═══ DATASET RECORDS ═══

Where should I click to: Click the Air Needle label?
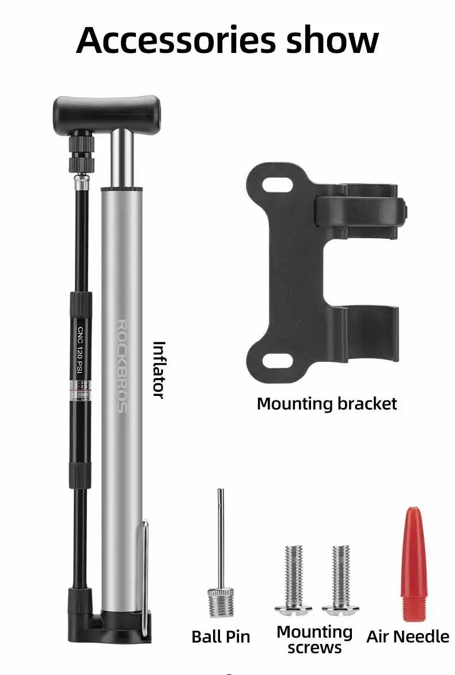click(x=408, y=636)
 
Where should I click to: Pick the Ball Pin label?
click(x=221, y=636)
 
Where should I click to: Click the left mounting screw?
click(x=294, y=578)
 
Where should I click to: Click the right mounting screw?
click(x=340, y=578)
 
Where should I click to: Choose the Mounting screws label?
click(x=314, y=639)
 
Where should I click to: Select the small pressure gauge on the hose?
click(x=82, y=388)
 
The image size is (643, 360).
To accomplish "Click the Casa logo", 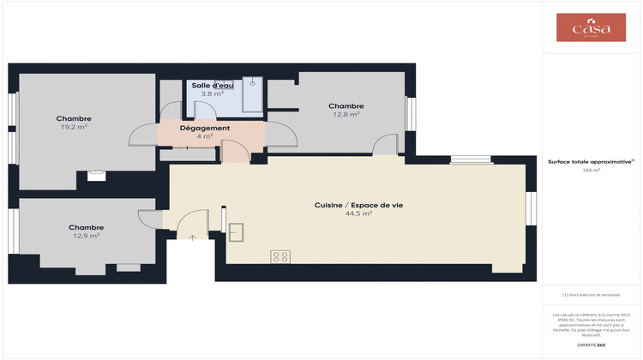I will (x=592, y=27).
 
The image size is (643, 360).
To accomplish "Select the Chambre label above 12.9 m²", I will (x=86, y=227).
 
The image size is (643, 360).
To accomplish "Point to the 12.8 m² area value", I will (x=346, y=114).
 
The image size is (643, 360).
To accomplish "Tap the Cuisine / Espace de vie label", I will (x=358, y=205).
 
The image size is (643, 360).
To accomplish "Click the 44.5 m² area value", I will (x=358, y=213).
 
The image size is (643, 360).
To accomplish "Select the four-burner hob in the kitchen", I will (x=280, y=255).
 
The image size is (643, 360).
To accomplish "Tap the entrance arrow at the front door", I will (x=193, y=237).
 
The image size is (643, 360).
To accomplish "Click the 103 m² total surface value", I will (x=591, y=171).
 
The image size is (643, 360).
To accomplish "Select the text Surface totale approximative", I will (x=590, y=161).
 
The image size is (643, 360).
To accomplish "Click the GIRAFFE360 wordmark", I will (x=591, y=343).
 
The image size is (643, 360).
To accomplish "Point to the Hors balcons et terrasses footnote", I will (x=591, y=294).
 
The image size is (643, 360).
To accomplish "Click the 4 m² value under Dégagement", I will (x=204, y=136).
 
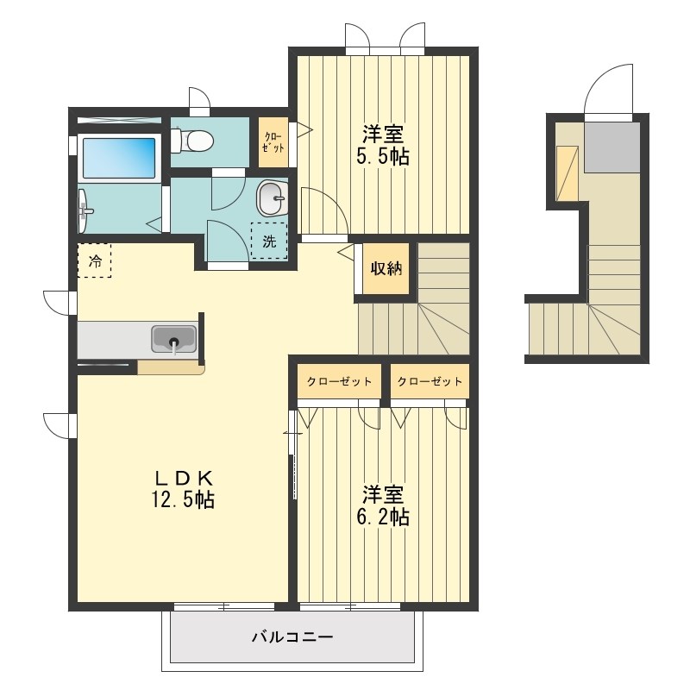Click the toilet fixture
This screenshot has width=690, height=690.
pos(192,140)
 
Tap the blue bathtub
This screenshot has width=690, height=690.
pos(119,159)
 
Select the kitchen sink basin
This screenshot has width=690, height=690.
pos(174,339)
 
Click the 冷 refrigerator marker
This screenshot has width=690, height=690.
pos(95,261)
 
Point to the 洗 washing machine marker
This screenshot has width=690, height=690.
pos(269,241)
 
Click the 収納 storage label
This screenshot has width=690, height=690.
pos(386,268)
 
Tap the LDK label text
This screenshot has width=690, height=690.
pos(183,478)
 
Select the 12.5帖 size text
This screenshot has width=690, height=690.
pos(183,499)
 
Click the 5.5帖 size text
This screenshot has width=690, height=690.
pos(383,156)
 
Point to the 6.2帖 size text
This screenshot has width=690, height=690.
pos(383,517)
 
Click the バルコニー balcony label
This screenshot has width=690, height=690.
pos(292,637)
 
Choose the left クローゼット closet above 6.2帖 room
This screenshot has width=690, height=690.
pos(339,381)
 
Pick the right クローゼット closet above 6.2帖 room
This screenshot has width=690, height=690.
pos(430,381)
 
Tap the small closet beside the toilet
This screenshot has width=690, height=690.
pos(273,142)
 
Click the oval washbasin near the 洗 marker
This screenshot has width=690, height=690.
pos(272,198)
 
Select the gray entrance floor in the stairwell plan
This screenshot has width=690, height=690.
pos(612,147)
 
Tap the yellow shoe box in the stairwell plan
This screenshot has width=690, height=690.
pos(568,173)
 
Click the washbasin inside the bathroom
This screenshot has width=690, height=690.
pos(84,211)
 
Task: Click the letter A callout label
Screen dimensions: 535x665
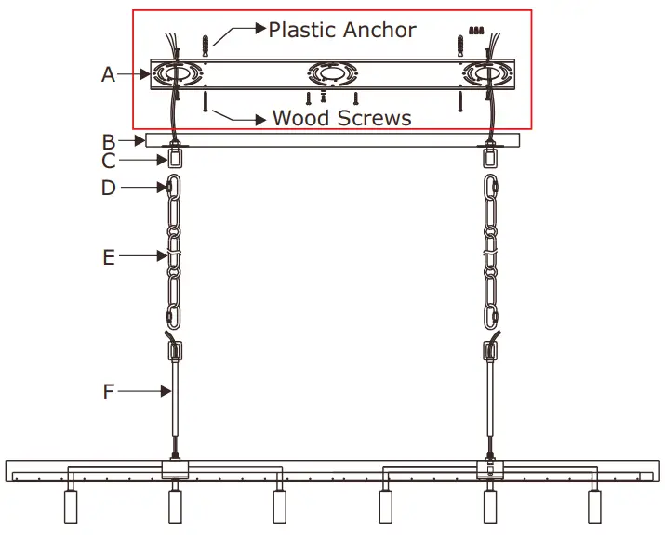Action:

═══

AIM OF THE EXERCISE — Repeat the lines of data from the start through the line containing "click(x=82, y=388)", inclusive, leaving out the pictures.

REPLY —
Where should I click to: Click the Air Needle label?
click(x=408, y=636)
 
Where should I click to: Pick the Ball Pin label?
click(x=221, y=636)
 
Where should I click to: Click the left mounting screw?
click(x=294, y=578)
 
Where should I click to: Click the right mounting screw?
click(x=340, y=578)
 
Where should I click to: Choose the Mounting screws label?
click(x=314, y=639)
 
Where should I click to: Select the small pressure gauge on the hose?
click(x=82, y=388)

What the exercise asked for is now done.